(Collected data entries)

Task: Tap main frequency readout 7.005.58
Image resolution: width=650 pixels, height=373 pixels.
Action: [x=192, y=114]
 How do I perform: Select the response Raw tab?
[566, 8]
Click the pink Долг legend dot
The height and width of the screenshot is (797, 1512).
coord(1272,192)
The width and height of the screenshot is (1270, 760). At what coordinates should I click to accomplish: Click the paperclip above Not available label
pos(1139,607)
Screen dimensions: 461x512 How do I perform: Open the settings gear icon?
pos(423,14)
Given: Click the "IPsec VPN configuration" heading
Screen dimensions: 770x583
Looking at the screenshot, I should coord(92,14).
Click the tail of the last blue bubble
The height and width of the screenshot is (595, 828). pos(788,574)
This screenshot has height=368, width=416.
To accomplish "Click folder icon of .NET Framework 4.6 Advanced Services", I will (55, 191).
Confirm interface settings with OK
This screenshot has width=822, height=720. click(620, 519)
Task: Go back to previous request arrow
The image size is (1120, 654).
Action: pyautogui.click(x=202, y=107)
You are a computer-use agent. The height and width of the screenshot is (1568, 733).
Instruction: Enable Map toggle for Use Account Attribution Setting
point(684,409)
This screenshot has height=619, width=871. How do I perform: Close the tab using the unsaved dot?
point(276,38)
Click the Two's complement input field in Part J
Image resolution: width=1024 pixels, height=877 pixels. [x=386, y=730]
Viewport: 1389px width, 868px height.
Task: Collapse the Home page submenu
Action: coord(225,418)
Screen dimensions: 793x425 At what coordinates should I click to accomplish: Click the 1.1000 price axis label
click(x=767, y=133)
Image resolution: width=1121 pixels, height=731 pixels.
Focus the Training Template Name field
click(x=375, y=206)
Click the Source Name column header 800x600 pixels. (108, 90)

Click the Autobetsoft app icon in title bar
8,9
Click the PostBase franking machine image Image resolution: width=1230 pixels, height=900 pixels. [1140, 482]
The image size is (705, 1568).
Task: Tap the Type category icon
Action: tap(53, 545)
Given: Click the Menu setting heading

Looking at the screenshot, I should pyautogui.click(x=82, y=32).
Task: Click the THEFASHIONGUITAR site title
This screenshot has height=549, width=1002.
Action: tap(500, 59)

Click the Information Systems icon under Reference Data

# Task to carry out:
Reproduce the data exactly, altering nothing.

# Solution:
Task: Tap main frequency readout 7.005.58
Image resolution: width=650 pixels, height=373 pixels.
Action: [x=192, y=114]
 How do I perform: Select the response Raw tab?
[566, 8]
Click the pink Долг legend dot
The height and width of the screenshot is (797, 1512).
coord(1272,192)
The width and height of the screenshot is (1270, 760). At what coordinates should I click to accomplish: Click the paperclip above Not available label
pos(1139,607)
Screen dimensions: 461x512 How do I perform: Open the settings gear icon?
pos(423,14)
Given: Click the "IPsec VPN configuration" heading
Screen dimensions: 770x583
Looking at the screenshot, I should coord(92,14).
Click the tail of the last blue bubble
The height and width of the screenshot is (595, 828). pos(788,574)
This screenshot has height=368, width=416.
To accomplish "Click folder icon of .NET Framework 4.6 Advanced Services", I will (55, 191).
Confirm interface settings with OK
This screenshot has width=822, height=720. click(620, 519)
Task: Go back to previous request arrow
The image size is (1120, 654).
Action: pyautogui.click(x=202, y=107)
You are a computer-use agent. The height and width of the screenshot is (1568, 733).
Instruction: Enable Map toggle for Use Account Attribution Setting
point(684,409)
This screenshot has height=619, width=871. How do I perform: Close the tab using the unsaved dot?
point(276,38)
Click the Two's complement input field in Part J
Image resolution: width=1024 pixels, height=877 pixels. [x=386, y=730]
Viewport: 1389px width, 868px height.
Task: Collapse the Home page submenu
Action: coord(225,418)
Screen dimensions: 793x425 At what coordinates should I click to accomplish: Click the 1.1000 price axis label
click(x=767, y=133)
Image resolution: width=1121 pixels, height=731 pixels.
Focus the Training Template Name field
click(x=375, y=206)
Click the Source Name column header 800x600 pixels. (108, 90)

Click the Autobetsoft app icon in title bar
8,9
Click the PostBase franking machine image Image resolution: width=1230 pixels, height=900 pixels. [1140, 482]
The image size is (705, 1568).
Task: Tap the Type category icon
Action: tap(53, 545)
Given: Click the Menu setting heading

Looking at the screenshot, I should pyautogui.click(x=82, y=32).
Task: Click the THEFASHIONGUITAR site title
This screenshot has height=549, width=1002.
Action: tap(500, 59)

Click the Information Systems icon under Reference Data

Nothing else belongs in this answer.